TASK DETAILS: In the printing contract decision below, explain why the Air Force recommended rejecting the order it received from the contractor in late July 1986.
--- start PAGE EXCERPT ---
Docket No. GPO BCA 13-86
May 25, 1989

Administrative Law Judge



        On April 10, 1986, Jomar Enterprises, Inc., 4015 Forrest
        Road, Columbus, GA  31908-7008 (Appellant), was awarded a
        $2,300 contract by the Denver Regional Printing
        Procurement Office (DRPPO/Respondent), Purchase Order
        M-7452, Jacket No. 671-184, to produce a total of 18,050
        copies in 5 sizes of a certain die cut, pressure
        sensitive label requisitioned by the Department of the
        Air Force, to be shipped complete FOB destination to
        Colorado Springs, CO, by June 10, 1986.  (Rule 4 File,
        hereinafter "R4 File," Tab 1.)

        On June 17, 1986, Appellant was issued a notice advising
        that the Government was considering terminating the
        contract for default and requesting that the contractor
        show cause in writing respecting why it had failed to
        ship the product in accordance with the schedule.  (R4
        File, Tab 2.)  Appellant's President, Mary J. Cavallaro,
        responded by letter dated June 23, 1986, alleging that
        several weeks previously she had talked to an
        unidentified man in the DRPPO about difficulties which
        Appellant was encountering in obtaining the necessary
        materials to produce the job on time.  She was allegedly
        told she would have to complete the job although the only
        work which had then been completed was the artwork.  She
        also alleged that since that time, Appellant had also
        encountered equipment problems.  She requested a 2-week
        extension in shipment date.  (R4 File, Tab 3.)  As a
        result, the ship date was adjusted by letter dated July
        1, 1986, to July 14, 1986.  The letter advised that the
        default proceedings would be withheld provided the new
        delivery date was met; but that such withholding of
        action should not be construed as an extension of the
        original ship date; and that for compliance record
        purposes, Appellant would still be considered late in its
        performance.  Moreover, the letter expressly stated that
        the delay in default proceedings was not a waiver of the
        Government's rights and remedies under the terms of the
        contract.  (R4 File, Tab 4.)

        In late July, the Air Force received the order from the
        Appellant and upon inspection found it to be of poor
        printing quality and that the Appellant had failed to die
        cut the product as specified in the purchase order.
        Accordingly, the Air Force recommended rejection.  The
        DRPPO inspected the samples and agreed but was unable to
        contact the contractor by telephone.  They did, however,
        send a second "show cause" notice to Appellant dated July
        31, 1986, advising Appellant of the specific defects and
        the rejection.  The notice also advised Appellant that on
        July 29 and 30, 1986, telephone messages had been left
        which were not returned regarding the order; the order
        was over l-month late when delivered; the Appellant
        failed to return the Government furnished materials or
        dies ordered; and as a result, the Government was
        considering terminating the contract for default without
        offering Appellant an opportunity to reprint, but would
        hold such action in abeyance for 7 days from Appellant's
        receipt of the notice in order to afford Appellant the
        opportunity to present in writing any extenuating facts.
--- end PAGE EXCERPT ---
--- start ENTRIES SHOWN ---
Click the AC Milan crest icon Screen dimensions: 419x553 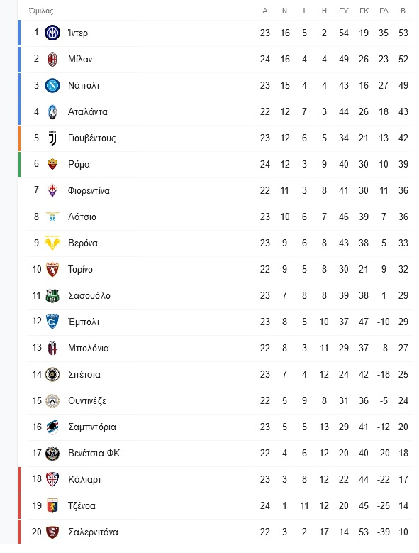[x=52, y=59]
--- end ENTRIES SHOWN ---
--- start ENTRIES SHOWN ---
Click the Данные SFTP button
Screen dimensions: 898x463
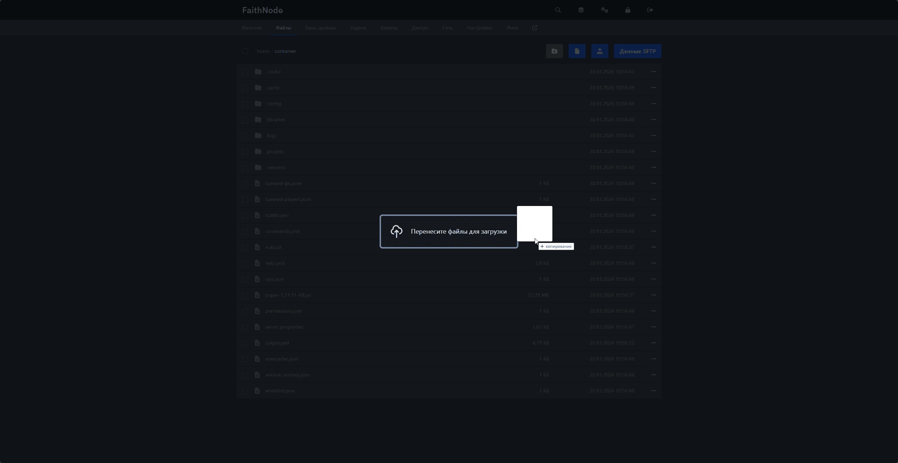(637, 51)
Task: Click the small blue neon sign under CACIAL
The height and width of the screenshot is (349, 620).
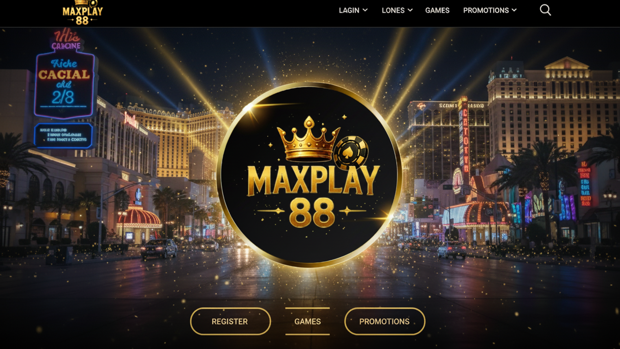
--- end ENTRIES SHOWN ---
RESULT OF THE EXERCISE: On inspection, the Air Force found the order to be of poor printing quality. The contractor had also failed to die cut the product as the purchase order specified.